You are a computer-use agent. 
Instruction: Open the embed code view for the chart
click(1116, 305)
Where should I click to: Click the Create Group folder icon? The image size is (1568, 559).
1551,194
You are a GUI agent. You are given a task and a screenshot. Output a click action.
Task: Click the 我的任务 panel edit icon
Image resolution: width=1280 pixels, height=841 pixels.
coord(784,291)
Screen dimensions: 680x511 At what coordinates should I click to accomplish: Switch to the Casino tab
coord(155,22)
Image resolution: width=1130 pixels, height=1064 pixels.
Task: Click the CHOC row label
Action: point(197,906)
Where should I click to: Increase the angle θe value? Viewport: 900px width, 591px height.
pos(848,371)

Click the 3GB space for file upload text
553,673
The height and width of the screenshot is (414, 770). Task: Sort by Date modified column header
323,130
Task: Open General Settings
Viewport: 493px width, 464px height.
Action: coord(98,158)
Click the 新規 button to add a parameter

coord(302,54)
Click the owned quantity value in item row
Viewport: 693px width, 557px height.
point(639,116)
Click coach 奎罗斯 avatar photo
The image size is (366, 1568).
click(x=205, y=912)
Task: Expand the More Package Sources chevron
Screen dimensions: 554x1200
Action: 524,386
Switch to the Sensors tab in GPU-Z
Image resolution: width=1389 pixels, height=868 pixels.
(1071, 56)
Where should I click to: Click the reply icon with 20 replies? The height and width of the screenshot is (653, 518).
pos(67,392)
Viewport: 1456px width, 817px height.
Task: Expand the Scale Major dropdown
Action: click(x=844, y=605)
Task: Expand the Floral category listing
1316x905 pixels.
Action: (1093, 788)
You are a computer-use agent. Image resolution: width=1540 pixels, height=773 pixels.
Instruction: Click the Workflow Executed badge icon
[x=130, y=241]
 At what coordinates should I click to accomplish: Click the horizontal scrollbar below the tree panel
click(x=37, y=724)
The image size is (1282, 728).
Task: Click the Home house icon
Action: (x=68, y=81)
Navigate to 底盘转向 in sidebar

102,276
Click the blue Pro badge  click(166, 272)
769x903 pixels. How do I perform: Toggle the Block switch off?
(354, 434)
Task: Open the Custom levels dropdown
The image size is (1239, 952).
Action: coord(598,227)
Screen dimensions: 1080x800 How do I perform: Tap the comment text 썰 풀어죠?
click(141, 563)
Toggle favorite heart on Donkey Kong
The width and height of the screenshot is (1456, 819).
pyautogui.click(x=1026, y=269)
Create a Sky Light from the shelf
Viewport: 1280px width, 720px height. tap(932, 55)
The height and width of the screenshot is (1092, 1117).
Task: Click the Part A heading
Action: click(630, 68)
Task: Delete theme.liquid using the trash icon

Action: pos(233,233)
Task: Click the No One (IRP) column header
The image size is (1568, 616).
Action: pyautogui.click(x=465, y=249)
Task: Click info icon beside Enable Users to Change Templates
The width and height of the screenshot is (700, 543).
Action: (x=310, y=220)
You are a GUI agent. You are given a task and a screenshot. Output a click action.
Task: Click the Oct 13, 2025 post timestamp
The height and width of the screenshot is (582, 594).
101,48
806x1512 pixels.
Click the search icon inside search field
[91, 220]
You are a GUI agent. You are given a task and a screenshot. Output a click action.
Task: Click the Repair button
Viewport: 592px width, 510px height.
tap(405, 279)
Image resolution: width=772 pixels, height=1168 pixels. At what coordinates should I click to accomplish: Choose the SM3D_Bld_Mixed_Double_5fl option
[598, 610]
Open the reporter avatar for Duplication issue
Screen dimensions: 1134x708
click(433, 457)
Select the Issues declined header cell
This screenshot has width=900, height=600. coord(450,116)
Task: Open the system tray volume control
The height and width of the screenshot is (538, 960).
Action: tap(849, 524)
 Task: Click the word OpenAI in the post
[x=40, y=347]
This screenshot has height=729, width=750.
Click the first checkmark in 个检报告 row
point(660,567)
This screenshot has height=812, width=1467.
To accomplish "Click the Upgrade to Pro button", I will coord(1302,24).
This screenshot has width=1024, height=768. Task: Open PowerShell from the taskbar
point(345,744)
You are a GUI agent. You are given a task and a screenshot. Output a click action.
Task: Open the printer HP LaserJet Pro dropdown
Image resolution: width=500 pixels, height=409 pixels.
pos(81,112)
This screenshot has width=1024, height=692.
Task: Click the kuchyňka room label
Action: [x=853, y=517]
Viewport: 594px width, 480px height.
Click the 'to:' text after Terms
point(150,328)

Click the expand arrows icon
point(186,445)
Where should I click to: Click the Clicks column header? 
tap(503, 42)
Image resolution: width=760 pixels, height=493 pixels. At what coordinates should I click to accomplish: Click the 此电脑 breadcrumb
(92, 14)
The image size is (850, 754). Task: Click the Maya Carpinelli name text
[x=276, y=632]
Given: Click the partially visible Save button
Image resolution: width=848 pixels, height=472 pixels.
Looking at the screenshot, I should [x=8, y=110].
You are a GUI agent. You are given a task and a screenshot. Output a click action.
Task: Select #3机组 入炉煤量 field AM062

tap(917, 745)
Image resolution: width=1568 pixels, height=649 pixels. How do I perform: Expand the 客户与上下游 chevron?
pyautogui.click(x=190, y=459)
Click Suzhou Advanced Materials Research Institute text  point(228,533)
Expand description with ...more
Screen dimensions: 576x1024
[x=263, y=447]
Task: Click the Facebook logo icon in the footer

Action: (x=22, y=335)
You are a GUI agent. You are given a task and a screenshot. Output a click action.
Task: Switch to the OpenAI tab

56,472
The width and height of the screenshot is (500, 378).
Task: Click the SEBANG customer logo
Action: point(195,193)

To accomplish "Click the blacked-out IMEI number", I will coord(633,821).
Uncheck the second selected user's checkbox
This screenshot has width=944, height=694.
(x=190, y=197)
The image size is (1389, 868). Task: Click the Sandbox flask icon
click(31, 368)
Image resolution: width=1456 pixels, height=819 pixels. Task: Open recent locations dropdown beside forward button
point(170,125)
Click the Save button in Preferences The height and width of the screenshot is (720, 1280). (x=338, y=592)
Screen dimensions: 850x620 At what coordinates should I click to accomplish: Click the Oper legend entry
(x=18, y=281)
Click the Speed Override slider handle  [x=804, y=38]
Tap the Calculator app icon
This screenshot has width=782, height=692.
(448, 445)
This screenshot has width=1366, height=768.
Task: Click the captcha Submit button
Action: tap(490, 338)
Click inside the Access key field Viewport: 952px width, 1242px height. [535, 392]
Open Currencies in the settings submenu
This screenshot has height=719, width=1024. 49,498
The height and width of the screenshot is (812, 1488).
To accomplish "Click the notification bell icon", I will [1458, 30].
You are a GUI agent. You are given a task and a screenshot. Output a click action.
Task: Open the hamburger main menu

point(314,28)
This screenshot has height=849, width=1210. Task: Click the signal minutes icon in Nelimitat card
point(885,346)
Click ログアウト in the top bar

= EXERCISE =
Every line of the listing that includes the word "avatar" must be copied.

= EXERCISE RESPONSE =
Click coach 奎罗斯 avatar photo
Open the reporter avatar for Duplication issue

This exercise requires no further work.